24 Frames

Movies: Past, present and future

Category: Whitney Houston

Whitney Houston's 'Sparkle': Should it go the Jackson route?

February 15, 2012 |  3:52 pm

Whitney Houston and Jordin Sparks in 'Sparkle'
Barely six weeks after Michael Jackson died in the summer of 2009, Sony Pictures made a surprising announcement: It would release a documentary showing the star preparing for what, with the singer’s death, had become a canceled series of London concerts.

Culled from dozens of hours of rehearsal footage shot in the weeks before he died, “Michael Jackson’s This Is It,” as the film was to be called, would come out that October. The film, which would be directed by Kenny Ortega (who was also helming the concerts),  would offer a peek at the plans for the aborted shows while also documenting a musical icon’s last creative efforts.

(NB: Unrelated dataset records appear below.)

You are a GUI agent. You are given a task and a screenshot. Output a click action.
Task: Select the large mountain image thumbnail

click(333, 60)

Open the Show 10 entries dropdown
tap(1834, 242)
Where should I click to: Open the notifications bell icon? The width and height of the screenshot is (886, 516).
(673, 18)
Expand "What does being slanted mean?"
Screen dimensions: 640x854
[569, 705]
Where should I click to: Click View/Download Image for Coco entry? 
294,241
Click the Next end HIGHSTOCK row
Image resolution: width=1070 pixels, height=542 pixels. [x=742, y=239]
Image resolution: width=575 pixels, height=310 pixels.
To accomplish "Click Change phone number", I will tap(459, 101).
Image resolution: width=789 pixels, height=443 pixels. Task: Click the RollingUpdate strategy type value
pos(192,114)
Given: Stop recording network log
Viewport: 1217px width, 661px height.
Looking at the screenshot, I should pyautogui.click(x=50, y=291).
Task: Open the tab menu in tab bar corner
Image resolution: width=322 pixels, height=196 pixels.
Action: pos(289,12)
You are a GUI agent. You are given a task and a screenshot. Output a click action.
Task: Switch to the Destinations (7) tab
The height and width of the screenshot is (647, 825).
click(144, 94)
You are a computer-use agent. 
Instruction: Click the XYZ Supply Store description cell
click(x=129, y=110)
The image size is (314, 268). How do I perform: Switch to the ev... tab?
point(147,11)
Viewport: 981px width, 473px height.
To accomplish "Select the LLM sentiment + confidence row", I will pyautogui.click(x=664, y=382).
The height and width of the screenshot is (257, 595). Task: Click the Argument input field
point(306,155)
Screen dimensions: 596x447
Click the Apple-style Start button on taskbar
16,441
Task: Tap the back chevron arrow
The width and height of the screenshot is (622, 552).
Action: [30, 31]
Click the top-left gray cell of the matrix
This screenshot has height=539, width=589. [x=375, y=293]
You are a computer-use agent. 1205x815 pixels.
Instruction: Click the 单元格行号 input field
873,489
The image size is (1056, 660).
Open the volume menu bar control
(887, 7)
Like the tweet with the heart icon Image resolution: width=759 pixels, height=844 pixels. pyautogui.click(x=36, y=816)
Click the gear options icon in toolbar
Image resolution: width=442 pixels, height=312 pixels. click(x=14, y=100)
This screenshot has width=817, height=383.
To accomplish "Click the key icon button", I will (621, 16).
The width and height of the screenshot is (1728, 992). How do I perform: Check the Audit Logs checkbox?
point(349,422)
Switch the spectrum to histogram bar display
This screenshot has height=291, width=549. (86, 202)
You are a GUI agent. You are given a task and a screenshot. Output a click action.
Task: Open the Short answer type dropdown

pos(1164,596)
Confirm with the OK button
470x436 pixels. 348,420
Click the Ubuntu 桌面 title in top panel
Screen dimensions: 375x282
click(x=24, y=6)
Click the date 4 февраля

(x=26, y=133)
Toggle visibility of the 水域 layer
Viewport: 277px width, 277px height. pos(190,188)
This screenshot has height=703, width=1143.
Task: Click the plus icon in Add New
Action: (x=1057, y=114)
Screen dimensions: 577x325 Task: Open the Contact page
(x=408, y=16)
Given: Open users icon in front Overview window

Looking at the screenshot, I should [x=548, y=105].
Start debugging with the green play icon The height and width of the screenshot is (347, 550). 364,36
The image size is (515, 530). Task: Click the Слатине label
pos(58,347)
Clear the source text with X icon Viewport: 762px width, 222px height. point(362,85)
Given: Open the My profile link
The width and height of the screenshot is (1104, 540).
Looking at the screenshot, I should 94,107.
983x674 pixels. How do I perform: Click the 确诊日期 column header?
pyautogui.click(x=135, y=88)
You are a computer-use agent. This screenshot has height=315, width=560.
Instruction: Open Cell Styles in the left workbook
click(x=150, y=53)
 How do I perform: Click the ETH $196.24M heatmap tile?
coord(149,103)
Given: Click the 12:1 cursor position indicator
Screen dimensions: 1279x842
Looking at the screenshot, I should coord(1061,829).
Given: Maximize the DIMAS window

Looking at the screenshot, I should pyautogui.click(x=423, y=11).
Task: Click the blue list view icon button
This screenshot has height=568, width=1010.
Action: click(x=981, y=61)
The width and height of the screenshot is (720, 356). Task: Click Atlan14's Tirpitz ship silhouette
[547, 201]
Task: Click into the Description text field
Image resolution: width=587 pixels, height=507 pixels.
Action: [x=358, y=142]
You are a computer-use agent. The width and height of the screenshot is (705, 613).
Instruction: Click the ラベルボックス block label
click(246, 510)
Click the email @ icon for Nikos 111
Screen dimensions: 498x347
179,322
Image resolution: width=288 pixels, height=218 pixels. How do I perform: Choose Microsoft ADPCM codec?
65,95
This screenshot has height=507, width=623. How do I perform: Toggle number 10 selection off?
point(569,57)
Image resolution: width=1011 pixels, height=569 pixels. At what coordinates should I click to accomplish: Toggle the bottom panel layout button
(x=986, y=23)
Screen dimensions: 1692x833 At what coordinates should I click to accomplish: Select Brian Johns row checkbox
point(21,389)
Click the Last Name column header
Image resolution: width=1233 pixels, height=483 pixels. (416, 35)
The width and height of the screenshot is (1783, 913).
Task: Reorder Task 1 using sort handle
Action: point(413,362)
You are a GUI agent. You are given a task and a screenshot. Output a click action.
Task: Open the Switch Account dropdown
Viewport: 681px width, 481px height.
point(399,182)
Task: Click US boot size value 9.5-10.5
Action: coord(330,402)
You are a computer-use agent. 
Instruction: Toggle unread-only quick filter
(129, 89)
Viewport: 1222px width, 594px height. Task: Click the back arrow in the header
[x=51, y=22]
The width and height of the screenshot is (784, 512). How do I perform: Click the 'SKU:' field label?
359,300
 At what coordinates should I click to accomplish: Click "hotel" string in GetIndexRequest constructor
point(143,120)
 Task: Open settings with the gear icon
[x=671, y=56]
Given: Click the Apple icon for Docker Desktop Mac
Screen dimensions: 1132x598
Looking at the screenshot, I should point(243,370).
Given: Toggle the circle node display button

Inevitably, there was a backlash from some fans and pundits. Did the studio have a fully realized film? Or was it hastily throwing together outtakes to cash in on a star's death? And even if it did have the goods, was it moving too soon in bringing out a Jackson movie just four months after he died?

PHOTOS: Whitney Houston, 1963-2012

But the studio pressed on, saying that the film “will offer Jackson fans and music lovers worldwide a rare, behind-the-scenes look at the performer, his career and the stage spectacular that would have been.” And when “Michael Jackson’s This Is It” came out at the end of October, Sony was vindicated: The movie received largely positive reviews for its insight into Jackson’s creative process and made more than $260 million worldwide.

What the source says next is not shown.